Wie eine Analyse des Momentum Instituts zeigt, sind viele typische Ausgaben im Sommerurlaub deutlich teurer geworden. Die Preissteigerungen liegen vielfach über der allgemeinen Inflation, die von Mai 2025 bis Mai 2026 3,7 Prozent betrug.
Am stärksten stiegen die Preise bei Kraftstoffen mit 26,3 Prozent. Auch Campingplätze und Jugendherbergen verteuerten sich stark um 13,9 Prozent, Flugreisen um 13,8 Prozent, Busreisen um 10,5 Prozent und Zugreisen um 9,6 Prozent.
Deutliche Teuerung bei günstigeren Unterkunftsarten
Die Kosten für Verpflegung, Freizeitaktivitäten und Unterkünfte sind ebenfalls gestiegen, wenn auch nicht so stark wie die Preise für die Anreise. So kostet etwa Speiseeis 5,3 Prozent mehr, Restaurants und Cafés 4,9 Prozent, Seilbahnen und Lifte 4,5 Prozent und Freizeitbesuche 4,3 Prozent mehr.
Etwas weniger stark stiegen die Preise bei Lebensmitteln im Supermarkt mit 2,3 Prozent und bei Pensionen und Hotels mit 2,2 Prozent.
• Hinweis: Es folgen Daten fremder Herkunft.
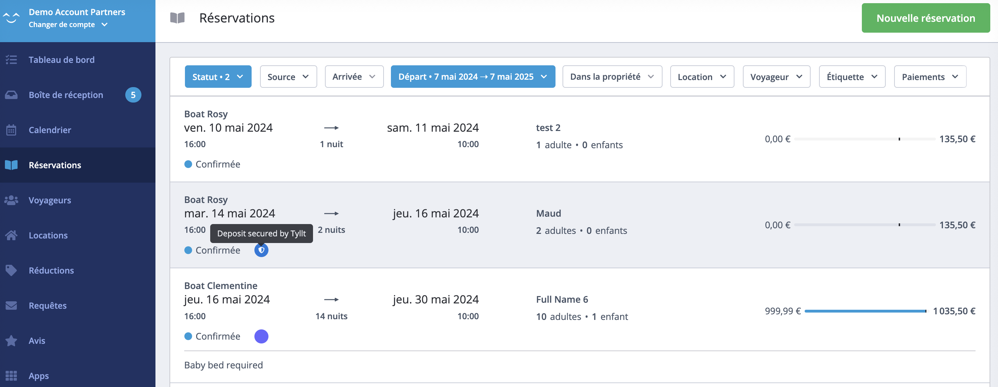Expand the Paiements filter dropdown
Viewport: 998px width, 387px height.
[929, 77]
Pauschalreisen wurden nur um 0,3 Prozent teurer. Billiger wurden Limonaden, Wasser und Säfte mit minus 0,6 Prozent.
„Heuer sind vor allem Fahrtkosten und üblicherweise günstigere Unterkunftsarten wie Campingplätze oder Jugendherbergen stark teurer geworden. Das trifft genau jene Menschen, die auf preiswertere Urlaubsformen angewiesen sind“, erläutert Leonard Jüngling, Inflationsexperte am Momentum Institut.
Teure Anreise
Im Vergleich zum Vorjahr habe sich damit verschoben, welche Posten des Urlaubs besonders teuer werden. Im Sommer 2025 waren vor allem Pauschalreisen ins Ausland mit plus 9,3 Prozent, Limonaden, Wasser und Säfte mit plus 7,6 Prozent sowie Restaurants und Cafés mit plus 5,7 Prozent die größten Preistreiber.
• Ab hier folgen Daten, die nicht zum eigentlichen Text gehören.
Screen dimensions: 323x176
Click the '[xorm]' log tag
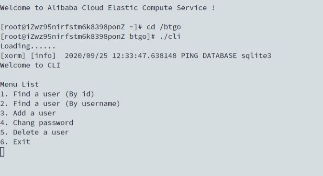tap(13, 56)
Die Anreise war damals dagegen gemischter: Zugreisen wurden zwar um 4,6 Prozent und Flugreisen um 3,1 Prozent teurer, Busreisen waren aber um 3,7 Prozent billiger und Kraftstoffe sogar um 9,1 Prozent günstiger.
Heuer dreht sich dieses Bild: Während im Vorjahr also eher einzelne Konsumausgaben und Pauschalreisen herausstachen, sind heuer vor allem die Kosten für das Wegkommen selbst deutlich gestiegen. Das treffe besonders jene Haushalte, die bei Unterkunft und Verpflegung sparen wollen, aber schon bei der Anreise kaum ausweichen können, streicht das Momentum Insitut in seiner Auswertung hervor.
Sommerurlaub unleistbar
Insgesamt können sich 18 Prozent der Haushalte in Österreich keinen Urlaub leisten. Besonders hart trifft es Alleinerziehende. Vier von zehn (41 Prozent) von ihnen können gar nicht auf Urlaub fahren. Das ist mehr als doppelt so viel wie im Durchschnitt aller Haushalte. Bei Mehrpersonenhaushalten ohne Kinder sind es 15 Prozent, bei Mehrpersonenhaushalten mit Kind oder Kindern 17 Prozent.
„Urlaub ist für viele Menschen keine Selbstverständlichkeit. Wer wenig Geld hat oder allein für Kinder sorgt, kann sich eine Woche wegfahren oft schlicht nicht leisten", so Jüngling abschließend.